* _Work instructions_
Each line from the top of the listing down to and including the line with "You are a computer-use agent. 572x408 pixels." must be duplicated exactly; pictures are to be skipped.

* _Data records_
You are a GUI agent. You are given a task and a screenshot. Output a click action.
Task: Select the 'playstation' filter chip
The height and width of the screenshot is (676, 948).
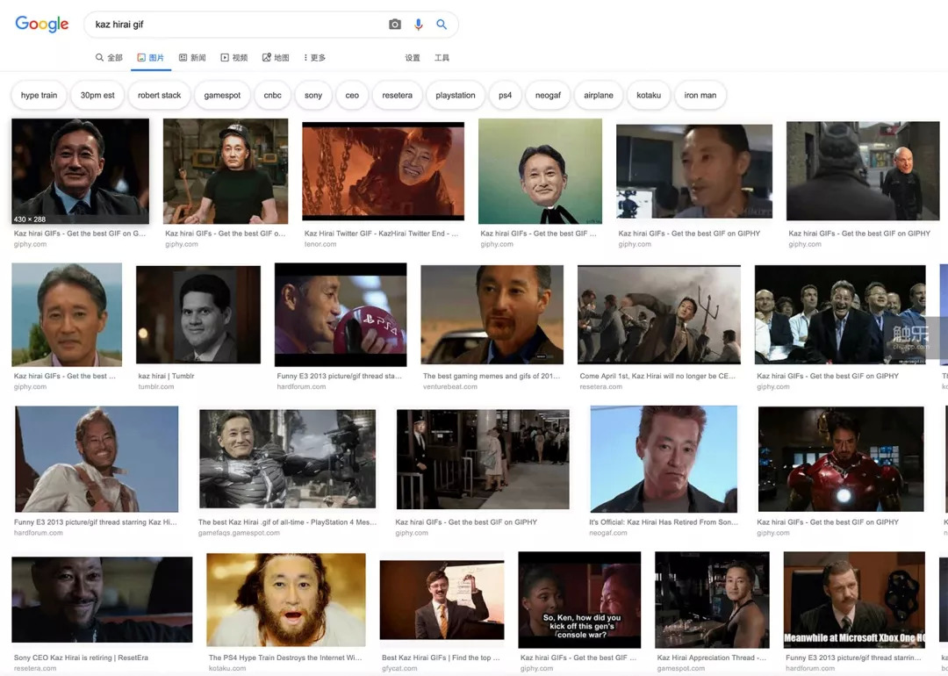(456, 96)
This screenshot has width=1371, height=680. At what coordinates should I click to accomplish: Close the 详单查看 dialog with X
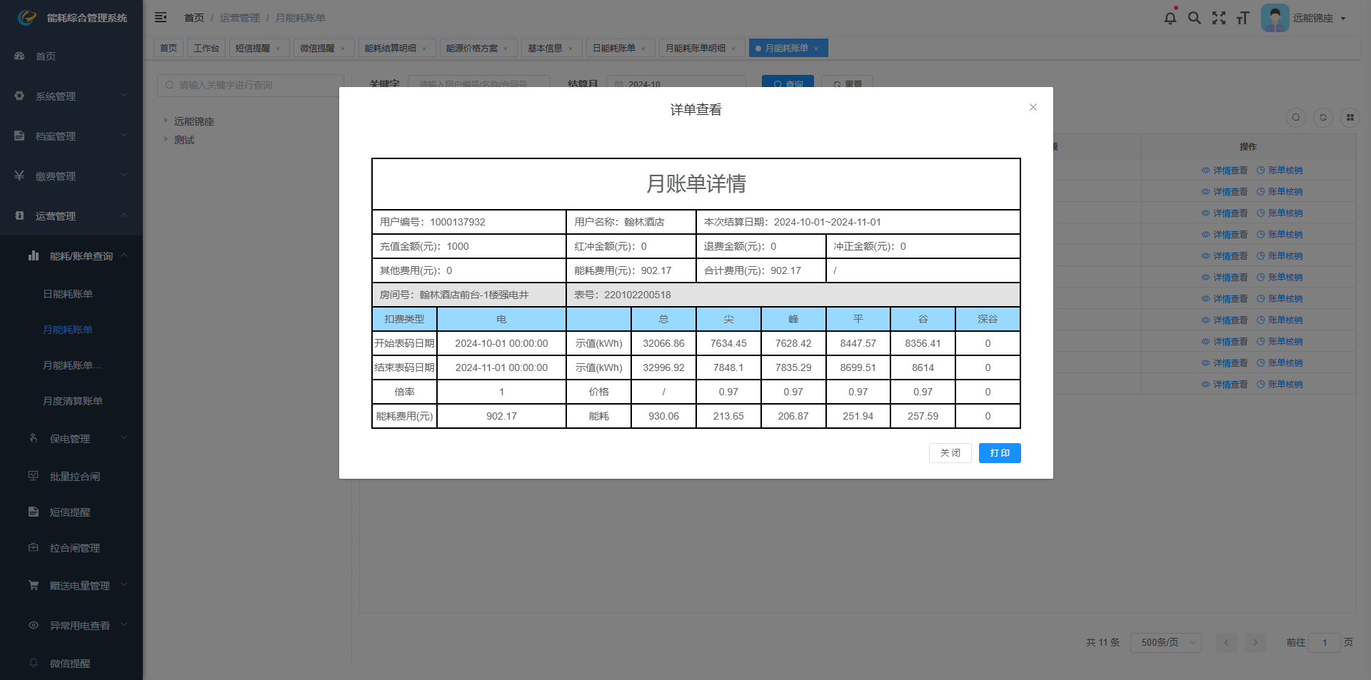point(1033,107)
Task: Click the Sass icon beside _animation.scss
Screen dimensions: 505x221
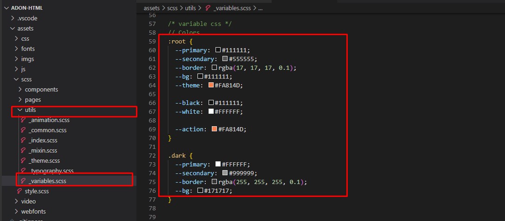Action: coord(23,120)
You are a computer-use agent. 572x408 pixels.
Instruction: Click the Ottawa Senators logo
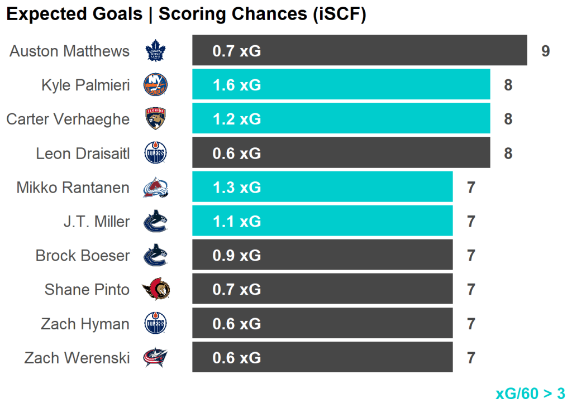(156, 290)
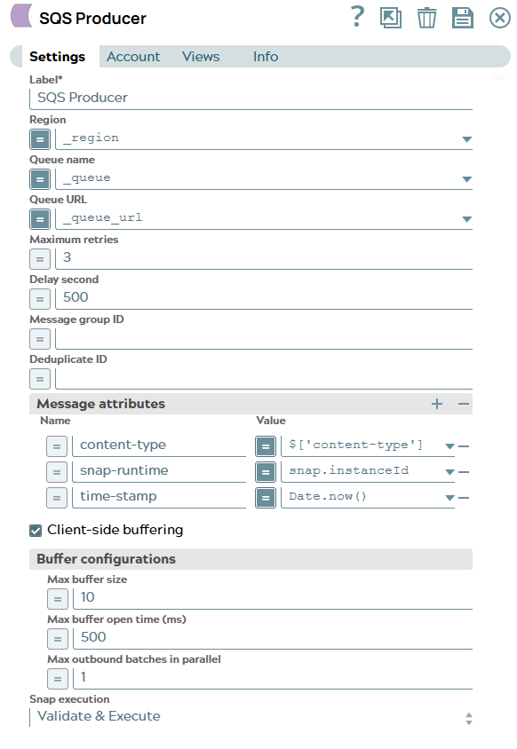Disable Client-side buffering

[35, 530]

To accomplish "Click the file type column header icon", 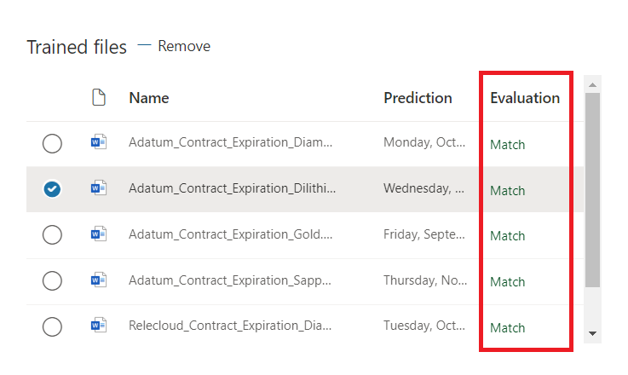I will click(x=99, y=98).
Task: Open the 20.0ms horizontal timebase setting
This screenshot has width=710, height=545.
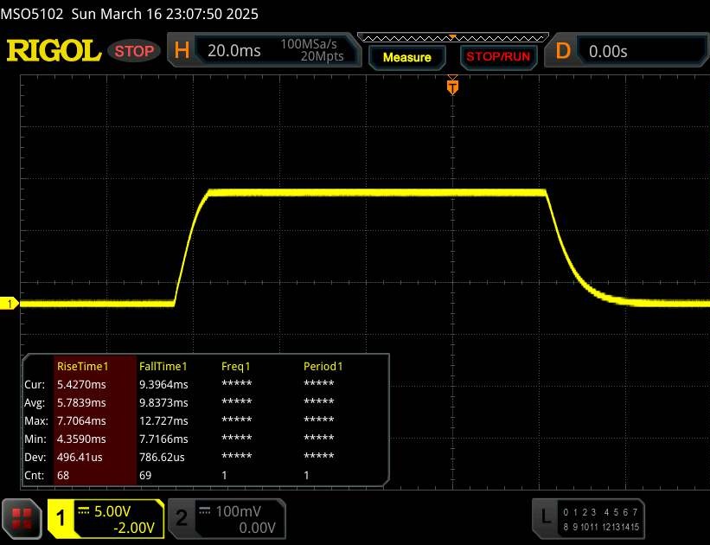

* _Output_
You are a GUI agent. You are given a task and a screenshot. Output a click action.
Task: Select the 'playstation' filter chip
The height and width of the screenshot is (676, 948).
(456, 96)
This screenshot has width=1371, height=680. At what coordinates should I click to accomplish: Close the 详单查看 dialog with X
point(1033,107)
Task: Click the Sass icon beside _animation.scss
Screen dimensions: 505x221
Action: coord(23,120)
You are a computer-use agent. 572x408 pixels.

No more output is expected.